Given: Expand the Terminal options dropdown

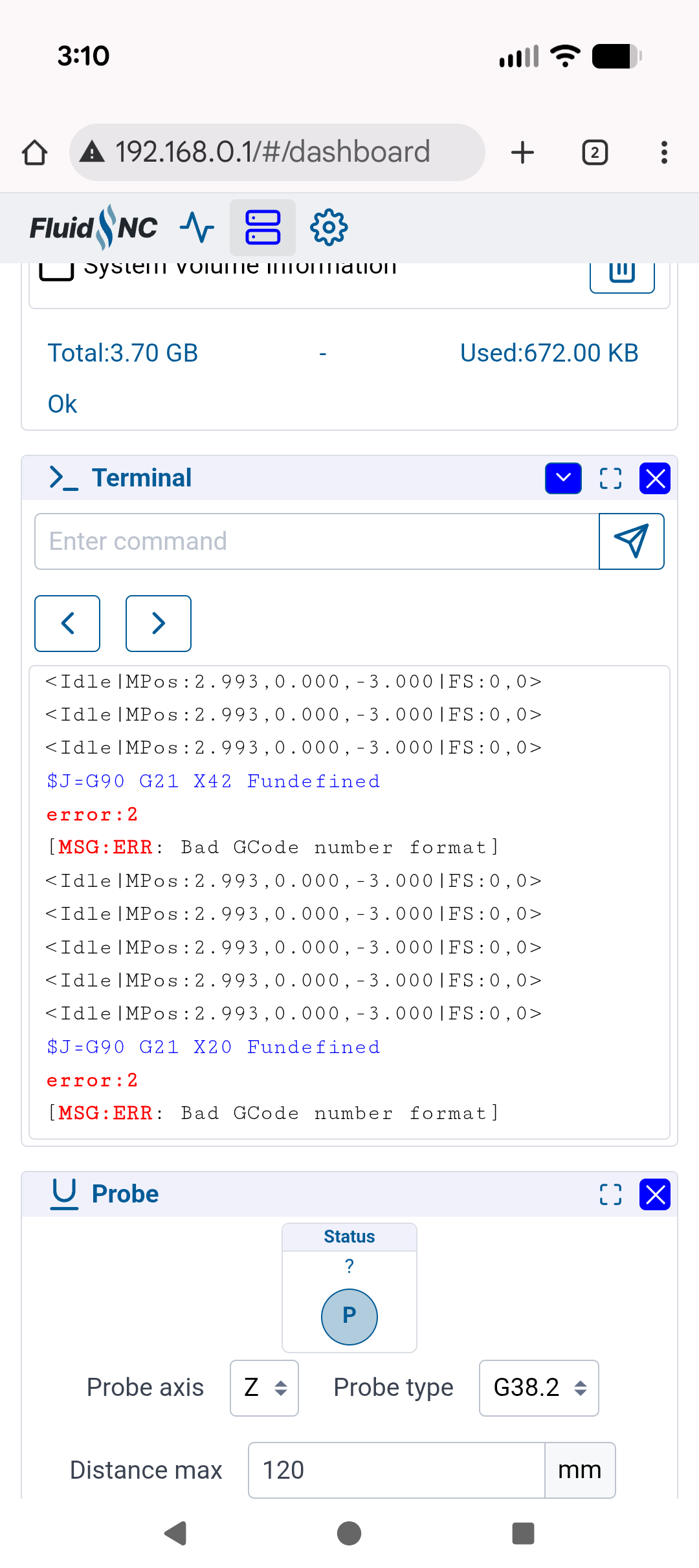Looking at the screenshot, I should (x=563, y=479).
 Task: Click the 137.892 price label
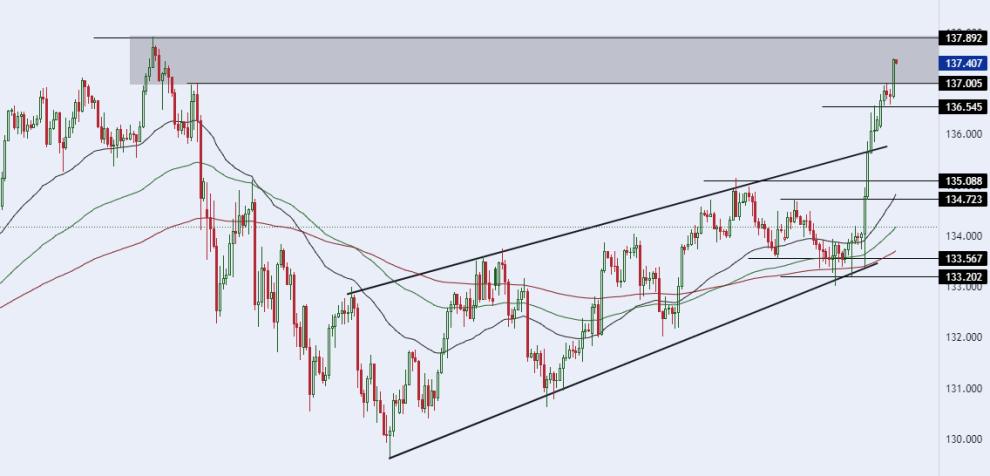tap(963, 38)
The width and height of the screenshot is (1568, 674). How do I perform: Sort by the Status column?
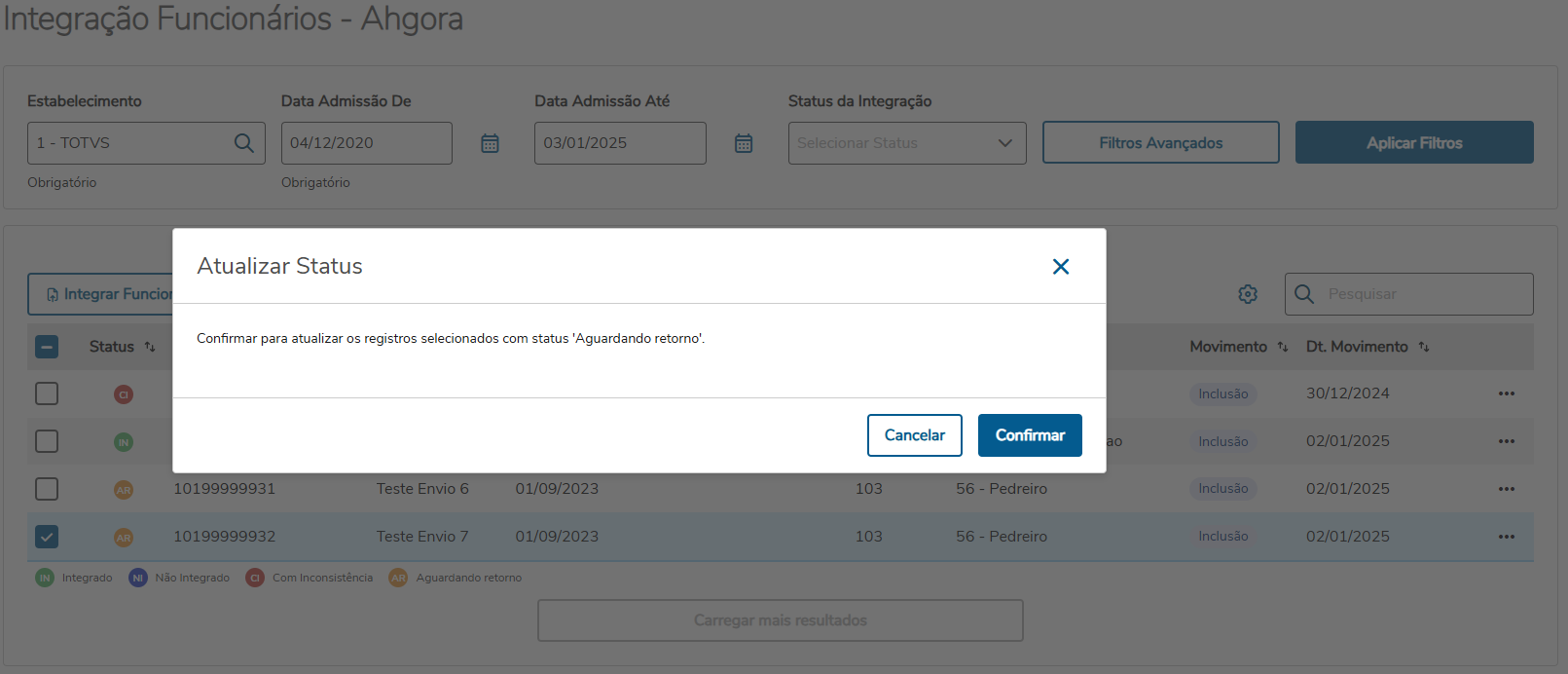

+ + + + + + +

## STATED TASK:
Please reproduce all of the data above word for word, leaving the pictures out.

## COMPLETED TASK:
Given: Expand the Terminal options dropdown

Looking at the screenshot, I should (x=563, y=479).
 Task: Click the 137.892 price label
tap(963, 38)
The width and height of the screenshot is (1568, 674). How do I perform: Sort by the Status column?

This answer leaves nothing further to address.